Well, the result is that there were several failed requests (resulting
from this error) even with only 20 concurrent channels (which is
ridiculous).
+ Another anecdote. I myself experienced this error a number of times
while using normally the app (not a result of stress test). Once the
error occurred, apache failed to serve the page, of course. What I
observed is that when I immediately reload the page, it loads up again
very quickly (as normally the case). What this tells me is that the
cause of this wsgi error is probably NOT because of the exhaustion of
some type of resources (RAM, or opening files, etc.); because that
lacking resources was the cause, then there would be some time for the
resources to be recovered before the page would quickly be served
again.
This issue is annoying. Crashing like this is not pleasant from
users' point of view. It's clearly related to scalability of web2py.
I hope there's an answer to this soon.
Here's a typical output of ab with 20 concurrent connections showing
failed requests.
>>>
Finished 254 requests
Server Software: Apache/2.2.9
Server Port: 80
Document Path: /
Document Length: 10133 bytes
Concurrency Level: 20
Time taken for tests: 10.045 seconds
Complete requests: 254
Failed requests: 15
(Connect: 0, Receive: 0, Length: 15, Exceptions: 0)
Write errors: 0
Non-2xx responses: 15
Keep-Alive requests: 239
Total transferred: 2558415 bytes
HTML transferred: 2448532 bytes
Requests per second: 25.29 [#/sec] (mean)

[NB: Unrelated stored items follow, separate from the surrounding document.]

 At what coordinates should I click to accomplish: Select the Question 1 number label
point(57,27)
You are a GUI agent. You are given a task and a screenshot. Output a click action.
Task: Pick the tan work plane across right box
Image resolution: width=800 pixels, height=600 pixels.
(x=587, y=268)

Time per request: 790.914 [ms] (mean)
Time per request: 39.546 [ms] (mean, across all concurrent
requests)
Transfer rate: 248.74 [Kbytes/sec] received
Connection Times (ms)
min mean[+/-sd] median max
Connect: 0 6 16.1 0 56
Processing: 121 748 592.9 631 4312
Waiting: 120 688 589.9 566 4243
Total: 121 755 603.8 631 4365
Percentage of the requests served within a certain time (ms)
50% 631
66% 710
75% 772
80% 804
90% 1670
95% 1893
98% 2788
99% 3929
100% 4365 (longest request)
>>>>